Evento de astronomia no Rio discute origem do universo

Duília de Mello, pesquisadora brasileira na Nasa, vai falar sobre as bolhas azuis, estrelas isoladas que estão fora das galáxias

Luisa Girão, iG Rio de Janeiro |

A Rio volta a ser palco de debates sobre as mais recentes descobertas na astronomia com o workshop da série “The Evolving Universe”, na PUC-Rio, que de 15 a 19 de agosto contará com mais de 40 palestras realizadas por pesquisadores da América do Sul, Estados Unidos e Europa. O evento foi idealizado por Duília de Mello, pesquisadora associada da NASA Goddard Space Flight Center e docente da Catholic University of America, junto ao professor Enio Frota da Silveira, do departamento de Física do Centro Técnico Científico da PUC.

“Além de apresentar o que está sendo produzido na área, queremos criar uma maior conexão entre os alunos de astronomia das entidades e uma interação entre essas faculdades”, diz Duília. As palestras vão tratar de assuntos como a evolução química, galáxias distantes, a Via Láctea, evolução das galáxias, evolução estrelar, buracos negros, radiação cósmica em galáxias distantes e a formação da Via Láctea.

Duília dará uma palestra gratuita e aberta ao público, nessa terça-feira (16), às 20h30, no Planetário da Gávea, com o tema “Do Big Bang aos Humanos”, onde ela vai resumir a história do universo e falará sobre a sua mais recente descoberta: as bolhas azuis – estrelas solitárias que estão fora das galáxias.

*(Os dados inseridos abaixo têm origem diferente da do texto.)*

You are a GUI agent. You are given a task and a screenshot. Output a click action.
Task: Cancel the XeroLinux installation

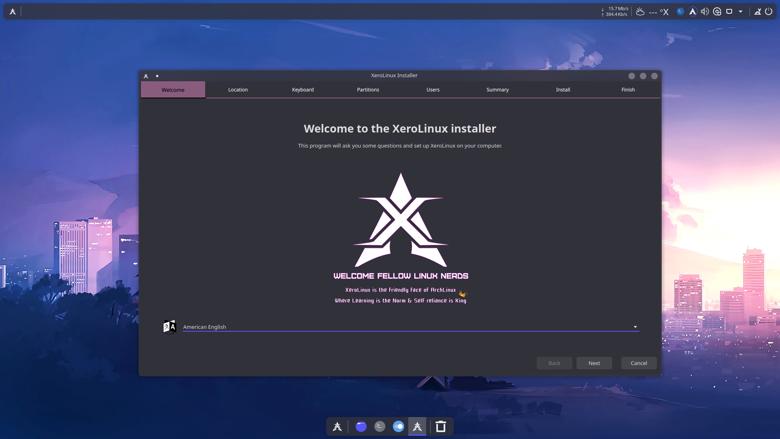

Em 2008, após usar um satélite da NASA – que só detecta luz ultravioleta – e fazer uma análise mais profunda com o telescópio Hubble, Duília percebeu que as bolhas eram formadas por estrelas bem jovens e azuis. “Quando as galáxias passaram próximas umas das outras, elas deixaram gás na vizinhança e promoveram a formação dessas estrelas azuis ”, explica ela, que é especialista em astronomia extragaláctica.

Nasa: sonho de criança
Foi através do seu trabalho com o telescópio Hubble, inclusive, que a astrônoma foi chamada para trabalhar na agência espacial americana, em março de 2003. “Em 1997 trabalhei no Instituto do Telescópio Espacial Hubble, nos Estados Unidos. Em 2000, fui chamada para ser professora assistente do Observatório de Onsala, na Suécia. Aceitei a oferta, mas após dois anos, queria voltar a morar nos Estados Unidos e comecei a mandar emails para os meus contatos. Foi aí, que surgiu a oportunidade na Nasa. Um sonho de criança”, lembra Duília, que também foi responsável pela descoberta da supernova SN1997D, em 1997, no Chile.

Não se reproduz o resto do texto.